Sunday, February 7, 2010

Looking Forward to Leftovers...Part 2

OK - this is really pathetic - how is it that I took these pictures on October 25, Wrote this Nov 8th and am only now publishing it??! Well - at least this is great for leftovers year round. Whenever I make mashed potatoes, this is really the reason - I want to use the leftovers! P.S. - here's why I have time to post this (finally):

Every thanksgiving we make what my brother-in-law lovingly refers to as "heart-attack mashed potatoes." Since this holiday comes but once a year, these yukon golds are loaded up with roasted garlic, butter, cream, cheddar cheese, bacon, and scallions. Eat them too often and expect to see scary cholesterol levels at your next doctors visit. But boy are they good, and once a year fits most people's definitions of moderation.

I often find myself with leftover mashed potatoes, usually even more leftovers when it is not the holiday season. Since we are much bigger fans of the mashed potato the first time around, I love this recipe to use up the extras. Any flavors you have in your potatoes will work here, and this bread is just to die for.

Roasted Garlic Potato Rosemary Bread

2 1/2 cups unbleached bread flour
1/2 teaspoon rapid rise yeast
3/4 - 1 cup of room temp water

1 head of garlic
olive oil

3 1/4 cups unbleached bread flour
1 1/2 tsp salt
1/2 tsp coarsely ground black pepper
1 tsp garlic powder
1 1/4 tsp rapid rise yeast
1 cup leftover mashed potatoes
1 Tbsp of roasted garlic olive oil from the previous step
3 Tbsp chopped fresh rosemary
3/4 cup - 1 cup room temp water

To make the starter: Combine ingredients in a large bowl and mix until combined. Start with 3/4 cup of water and add water if needed to form a slightly tacky dough. Knead in a stand mixer on medium-low speed for 4 minutes or by hand for 8 minutes. Put aside into a well oiled bowl, cover and keep on the counter for 24-48 hours.

To finish the bread:
Preheat an oven (or a toaster oven) to 300 degrees. Slice the top off a head of garlic, so that the cloves are just exposed. Drizzle with olive oil and place face down in a pyrex or ceramic baking dish. Drizzle the outside with olive oil. Roast until golden and fragrant, about an hour. Let cool, then squeeze out cloves and dispose of "garlic paper."

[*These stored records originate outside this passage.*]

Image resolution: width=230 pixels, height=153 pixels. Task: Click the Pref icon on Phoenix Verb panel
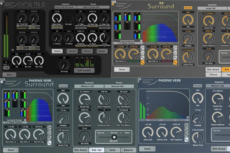140,80
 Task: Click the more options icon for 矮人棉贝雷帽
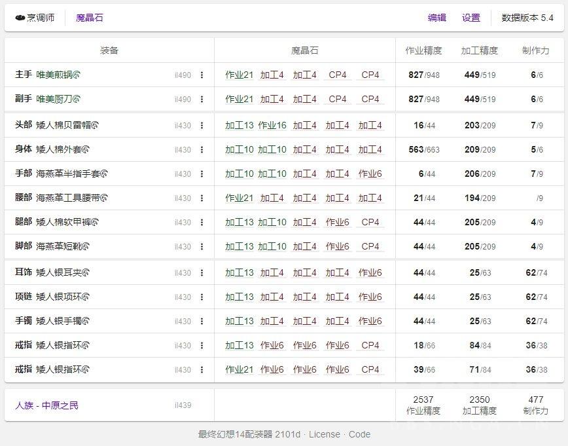(202, 126)
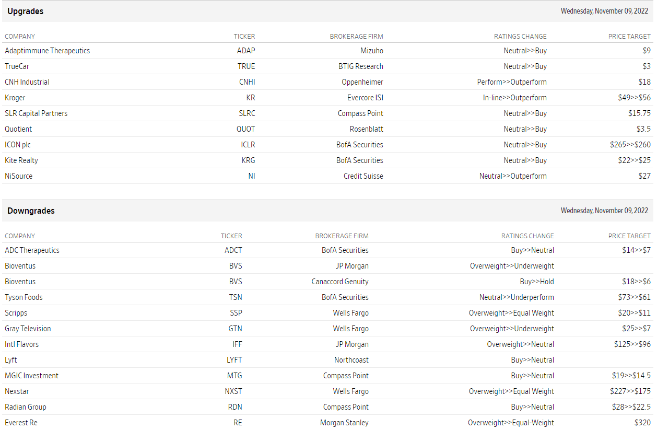Image resolution: width=657 pixels, height=430 pixels.
Task: Click the Kroger company name
Action: click(x=15, y=98)
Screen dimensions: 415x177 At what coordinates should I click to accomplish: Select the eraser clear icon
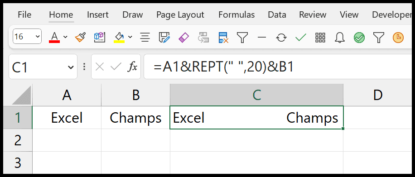point(184,37)
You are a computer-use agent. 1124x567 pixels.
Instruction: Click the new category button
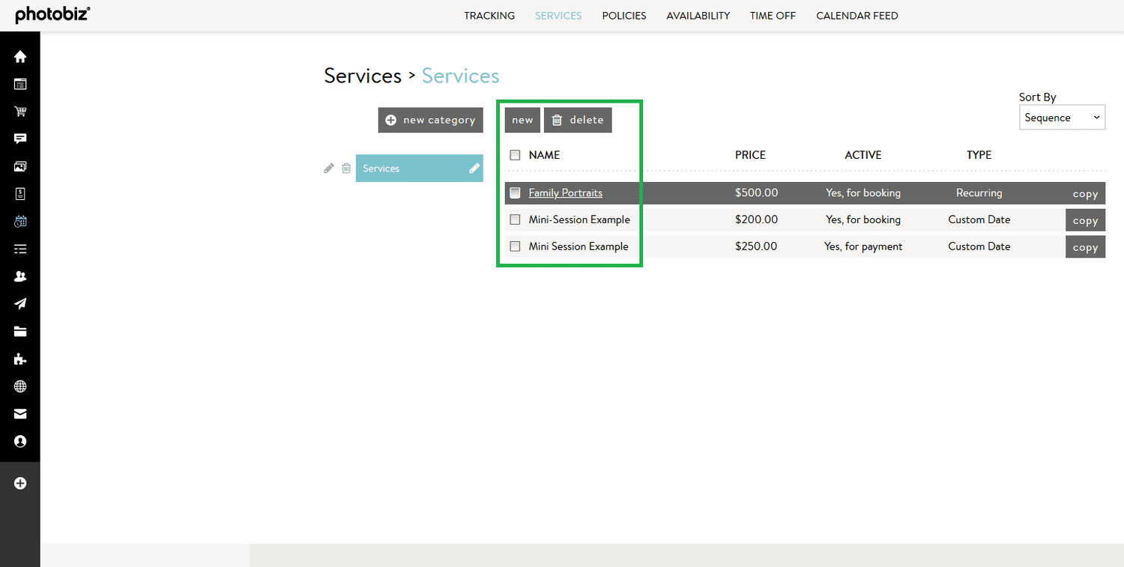coord(430,120)
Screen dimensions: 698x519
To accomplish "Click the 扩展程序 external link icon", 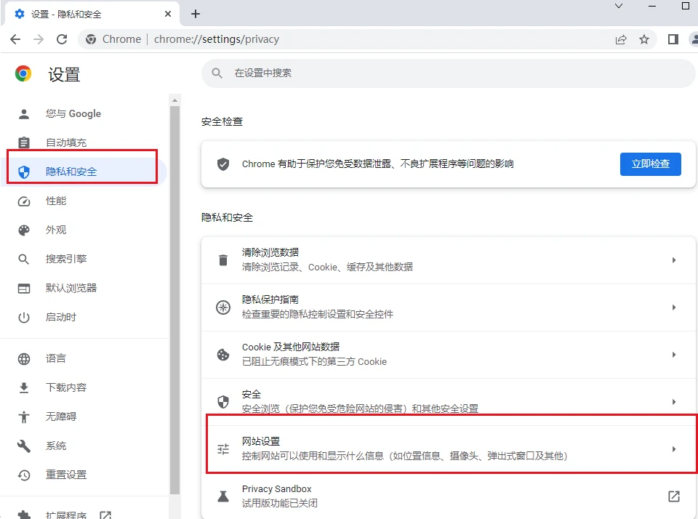I will tap(105, 514).
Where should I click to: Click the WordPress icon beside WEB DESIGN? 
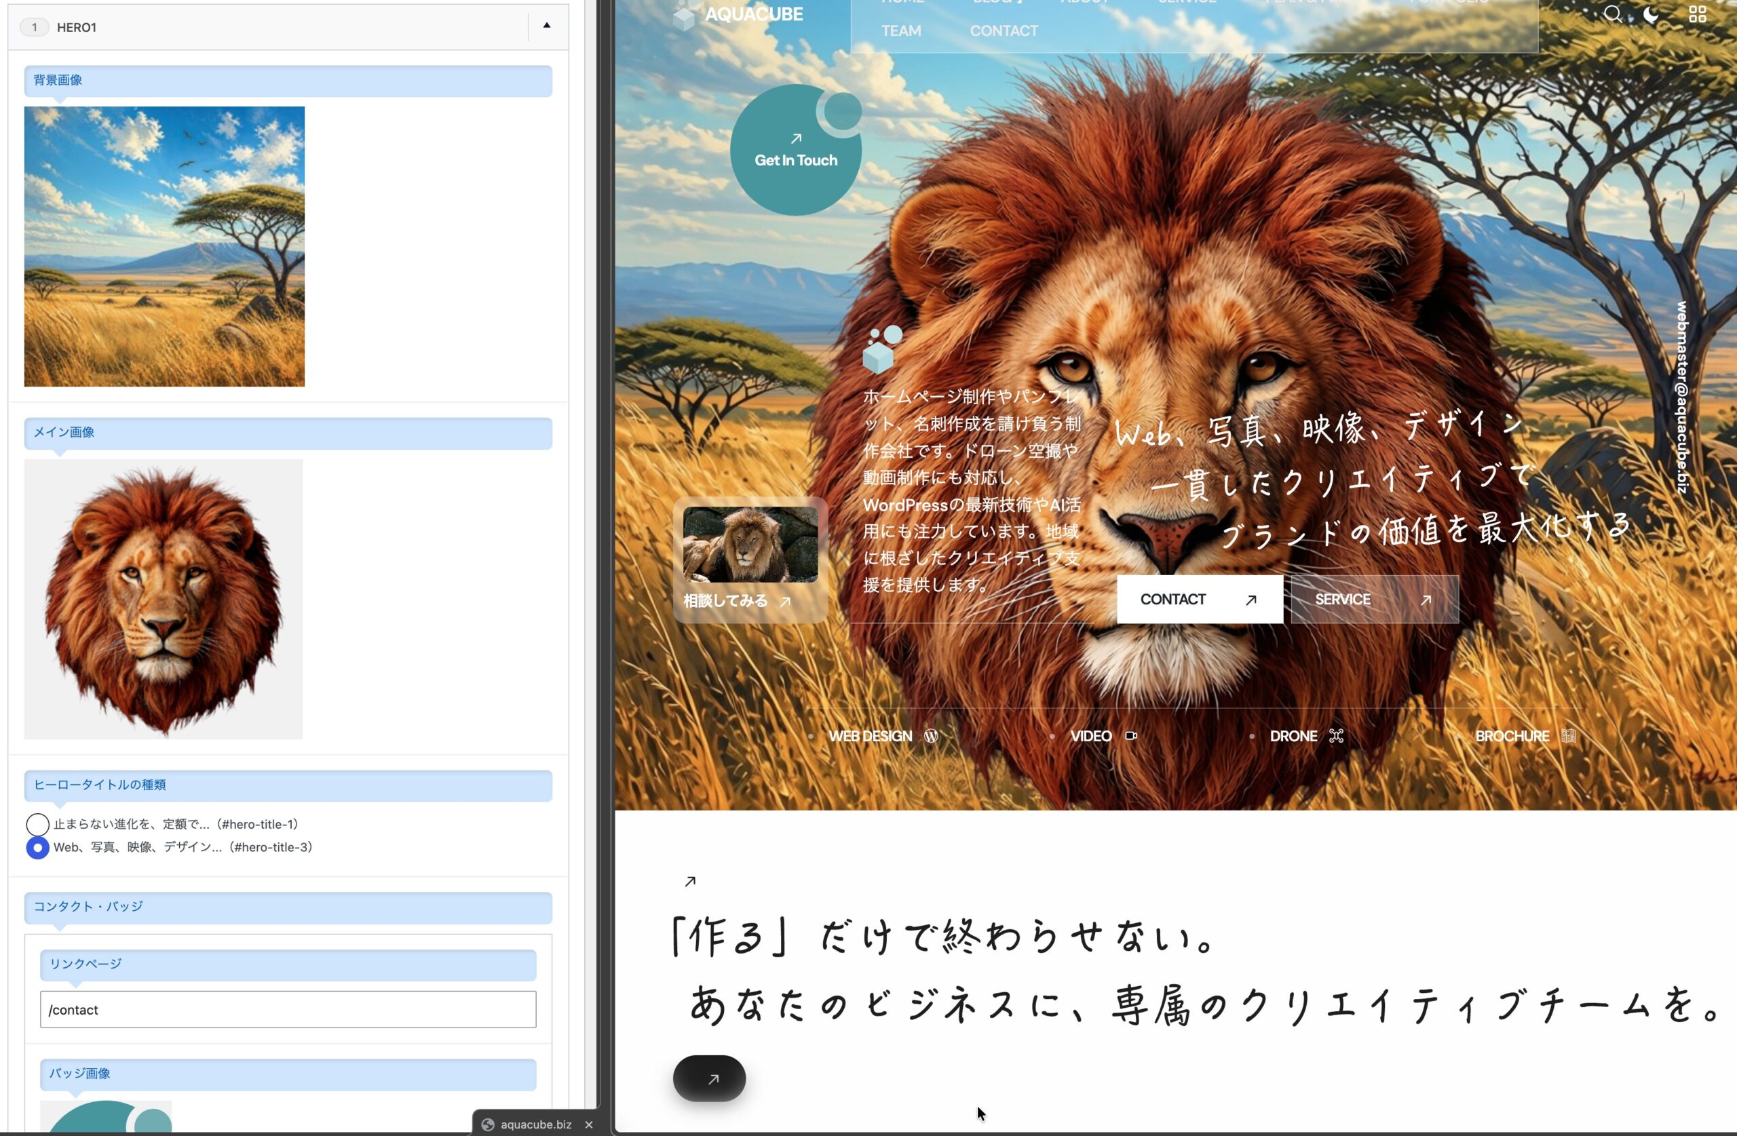(931, 735)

In the bowl of a stand mixer, stir together remaining bread flour, salt, pepper, yeast and garlic powder. Cut the starter into ten pieces and add them all separately, alternating with the mashed potatoes, oil, rosemary and 3/4 cups water. Mix on low speed for a minute (with the bread hook attachment). Add more water as needed until the dough comes together into a ball. Knead about 6 minutes on medium speed. At this point you should be able to take a small bit of dough and stretch it thin enough to see light through it without it ripping.

Flatten the dough into a large rectangle and spread garlic cloves over it. Gather it back into a ball, dust it with flour and knead for a minute by hand. Transfer to an oiled bowl, cover with plastic wrap and let rise 2 hours or until doubled in size.

Divide the dough into 2 equal pieces and shape into 2 round loaves. Let rise on parchment paper or silpat for an additional 1 to 2 hours.

Preheat the oven to 400 F. Brush the loaves with olive oil and transfer them (still on the parchment/silpat) to a sheet pan. Bake for 20 minutes, then rotate the pan and bake for another 15-25 minutes or until golden brown and a thermometer inserted in the middle reads at least 195 F. Cool for at least 30 minutes before serving.